Abstract

Colonial concepts about language have helped to implement Northern ideas of what counts as language across the colonized world: they have established institutions and rituals of education and have led to the lasting marginalization of African ways of speaking, codes and multilingualisms. Among these concepts are the ideologemes of the ‘native speaker’ (Bonfiglio 2010), the ‘mother tongue’ (Lupke and Storch 2013), the existence of ‘boundaries’ between languages (Errington 2008) and the importance of school-transmitted language standards (Deumert 2010).
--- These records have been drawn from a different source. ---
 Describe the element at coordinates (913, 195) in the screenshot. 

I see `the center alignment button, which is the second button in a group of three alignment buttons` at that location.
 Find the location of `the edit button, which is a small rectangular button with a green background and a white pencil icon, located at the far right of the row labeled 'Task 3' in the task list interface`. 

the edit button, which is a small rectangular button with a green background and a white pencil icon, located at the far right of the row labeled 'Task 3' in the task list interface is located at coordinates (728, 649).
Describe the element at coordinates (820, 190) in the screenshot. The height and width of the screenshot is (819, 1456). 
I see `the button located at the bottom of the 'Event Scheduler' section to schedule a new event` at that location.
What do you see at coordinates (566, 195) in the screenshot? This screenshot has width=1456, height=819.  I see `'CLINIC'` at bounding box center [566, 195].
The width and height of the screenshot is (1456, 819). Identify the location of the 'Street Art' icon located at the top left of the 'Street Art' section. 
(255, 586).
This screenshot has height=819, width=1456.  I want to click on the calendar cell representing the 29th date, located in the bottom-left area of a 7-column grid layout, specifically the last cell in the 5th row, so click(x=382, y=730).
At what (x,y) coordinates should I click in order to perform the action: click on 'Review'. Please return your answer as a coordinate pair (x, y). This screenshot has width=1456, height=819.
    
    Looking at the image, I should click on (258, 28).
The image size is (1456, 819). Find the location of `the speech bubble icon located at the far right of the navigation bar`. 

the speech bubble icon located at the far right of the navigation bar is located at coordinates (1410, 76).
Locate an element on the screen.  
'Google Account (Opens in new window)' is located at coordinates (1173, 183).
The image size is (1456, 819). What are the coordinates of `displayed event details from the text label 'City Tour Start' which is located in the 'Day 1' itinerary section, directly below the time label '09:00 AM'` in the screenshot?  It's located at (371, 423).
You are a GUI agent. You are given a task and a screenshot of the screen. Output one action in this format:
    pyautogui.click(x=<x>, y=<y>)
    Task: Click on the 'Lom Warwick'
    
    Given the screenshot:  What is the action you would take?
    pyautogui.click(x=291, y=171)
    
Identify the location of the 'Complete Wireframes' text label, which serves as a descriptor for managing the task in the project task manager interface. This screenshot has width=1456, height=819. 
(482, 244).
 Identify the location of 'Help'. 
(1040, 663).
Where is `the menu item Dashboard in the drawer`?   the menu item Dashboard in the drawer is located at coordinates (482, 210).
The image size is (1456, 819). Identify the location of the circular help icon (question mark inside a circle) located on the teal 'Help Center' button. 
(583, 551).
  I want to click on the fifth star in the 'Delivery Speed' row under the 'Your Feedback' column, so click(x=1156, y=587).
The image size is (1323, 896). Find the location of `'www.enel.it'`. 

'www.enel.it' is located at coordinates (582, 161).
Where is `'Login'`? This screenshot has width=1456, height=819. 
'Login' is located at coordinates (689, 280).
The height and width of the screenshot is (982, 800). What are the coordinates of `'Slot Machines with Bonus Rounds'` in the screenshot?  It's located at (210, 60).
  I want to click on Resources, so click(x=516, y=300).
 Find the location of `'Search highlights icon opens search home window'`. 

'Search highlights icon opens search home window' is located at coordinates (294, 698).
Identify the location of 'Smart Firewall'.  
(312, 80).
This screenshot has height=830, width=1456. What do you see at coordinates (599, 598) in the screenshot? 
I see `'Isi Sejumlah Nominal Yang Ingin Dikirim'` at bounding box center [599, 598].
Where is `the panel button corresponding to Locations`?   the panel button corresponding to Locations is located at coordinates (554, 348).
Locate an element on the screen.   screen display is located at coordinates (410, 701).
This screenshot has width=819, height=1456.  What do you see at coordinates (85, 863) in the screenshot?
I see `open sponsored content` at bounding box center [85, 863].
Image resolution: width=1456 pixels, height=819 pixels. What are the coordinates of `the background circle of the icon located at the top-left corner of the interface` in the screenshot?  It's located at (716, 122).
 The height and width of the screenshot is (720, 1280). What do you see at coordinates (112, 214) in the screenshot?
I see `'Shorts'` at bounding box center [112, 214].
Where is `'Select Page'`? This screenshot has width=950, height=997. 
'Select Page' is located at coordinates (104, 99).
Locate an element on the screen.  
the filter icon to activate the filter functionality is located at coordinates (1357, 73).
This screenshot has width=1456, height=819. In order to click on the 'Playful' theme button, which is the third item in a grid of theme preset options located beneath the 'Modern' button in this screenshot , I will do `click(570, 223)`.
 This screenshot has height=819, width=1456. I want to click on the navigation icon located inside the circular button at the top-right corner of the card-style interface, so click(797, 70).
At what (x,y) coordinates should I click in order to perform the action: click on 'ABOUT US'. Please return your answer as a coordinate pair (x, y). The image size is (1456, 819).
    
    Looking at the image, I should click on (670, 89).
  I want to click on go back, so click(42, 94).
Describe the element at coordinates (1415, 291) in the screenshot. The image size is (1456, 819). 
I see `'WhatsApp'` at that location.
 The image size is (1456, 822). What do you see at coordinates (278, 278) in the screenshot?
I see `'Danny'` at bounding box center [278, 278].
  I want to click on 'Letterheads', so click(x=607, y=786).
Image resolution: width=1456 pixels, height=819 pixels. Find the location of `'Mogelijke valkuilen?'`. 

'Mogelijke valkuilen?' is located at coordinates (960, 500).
Missionaries and colonial officials played an important role in the standardization of African languages, and the outcome of their efforts was the establishment of an artificial standard that users did not identify with and that was odds with everyday communicative practices. In the case of isiXhosa, for example, there were vibrant debates in the early twentieth century when missionaries ‘imposed’ a new orthography and users resisted—ultimately unsuccessfully—its implementation. Focusing on the histories of isiXhosa and isiZulu, two closely related South African languages, this chapter look at issues of power and resistance in the standardization of these two languages. The discussion engages in a ‘long conversation’ (Comaroff and Comaroff 1990), which starts in the early nineteenth century and is still with us by having created a lasting disjunction between everyday practices and school-imposed standard norms.